TV mentions presented a different challenge, in that they were easily measured by our NLP features because they measured the same underlying effect. That is, cable TV mentions were a proxy for hype within the media ecosystem, but not necessarily a good measure of hype amoung voters.
Polling turned out to be the best measure of candidate support. Polling has many desireable characteristics: it changes slowly, it’s measured frequently, and they are professional organizations curating the data. Additionally there is existing research that supports polls as the best measurement of the eventual winner of the campaign, with the caveat that they are not perfectly predictive. But for our purposes they work well enough to measure day-to-day changes in the excitement around candidates.
Measuring Candidates Individually
In modeling polling as a function of topics from the media ecosystem, we had to make difficult decisions regarding what effects to measure. We ideally wanted to determine what effects broadly lifted candidates or hurt them, but we quickly learned that polling is a zero sum game. Often single issues are tied to multiple candidates, hurting one while helping another. Case in point is the Biden-Harris-Bussing conflict in the first debate.
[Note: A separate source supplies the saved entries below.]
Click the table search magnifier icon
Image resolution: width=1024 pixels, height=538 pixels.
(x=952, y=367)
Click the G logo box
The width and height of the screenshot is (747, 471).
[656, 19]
We eventually realized that the only way measure how a topic effected the field was to measure it on each candidate individually. We performed a grid search and found that effects varied wildly. In the final versions of the models below, we strived for parsimony. We pruned features that were not statistically significant, had poor predictive power, and were ambiguous from a narrative perspective. Each model is a simple linear regression of time series topics on the polling time series for a given candidate. We have limited this post to the current top 5 candidates.
Joe Biden
Joe Biden entered the race in mid-April, giving us only 11 weeks of data on his campaign. However unlike the other candidates, his polling has been pretty stable over that time period, staying between 30% and 40% support. For that reason, it was hard to say if his predictive features were real effects or just spurious correlations. We can say from intuition about the race that Biden is likely to perform well if people are talking about his experience, and unlikely to perform well if people are talking about his voters or his coalition. For that reason we believe that the foreign policy topic is correct in it’s strong positive coefficient, and that unions and buttigieg are correct in having negative coefficients. Those last two topics likely relate to concerns about Biden building a broad enough coalition.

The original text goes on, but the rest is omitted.